Could you copy out, word for word, the lines below, starting with the one containing "Go to 事件分析 breadcrumb" and continuing through the last one? Omit the pictures.

━━━━━ INPUT FOR THIS TASK ━━━━━

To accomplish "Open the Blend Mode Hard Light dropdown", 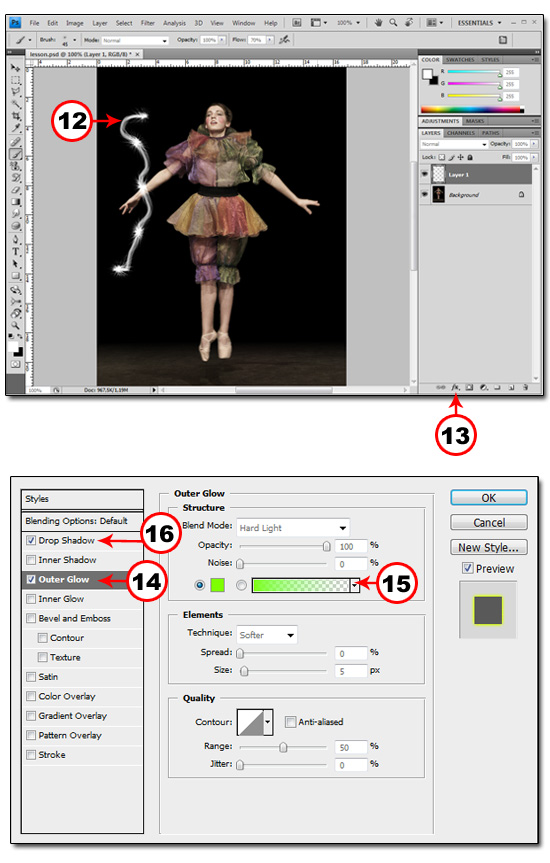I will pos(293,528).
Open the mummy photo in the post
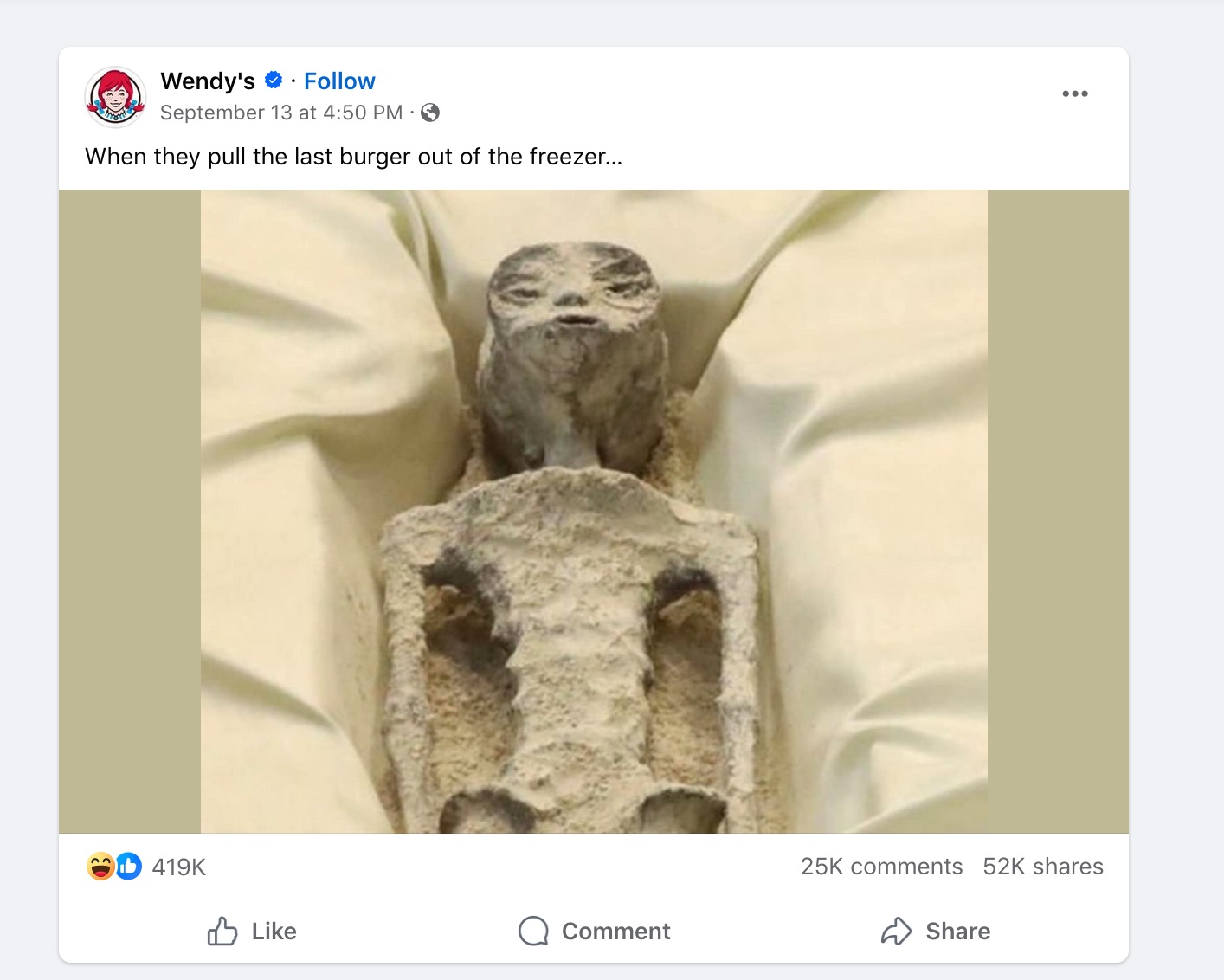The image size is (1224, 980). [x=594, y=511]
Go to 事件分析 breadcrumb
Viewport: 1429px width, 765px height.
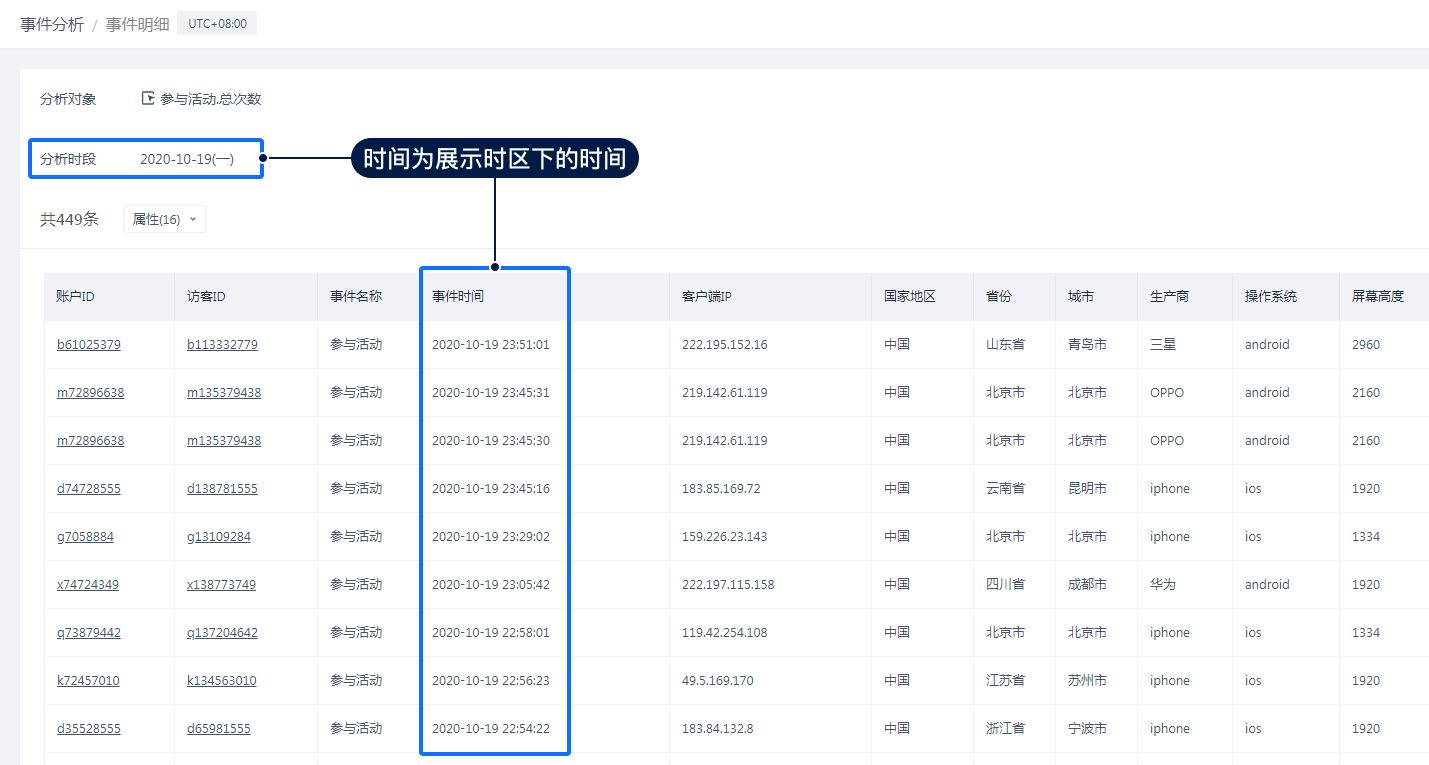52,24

━━━━━

_EXERCISE SOLUTION_:
Go to 事件分析 breadcrumb
Viewport: 1429px width, 765px height.
52,24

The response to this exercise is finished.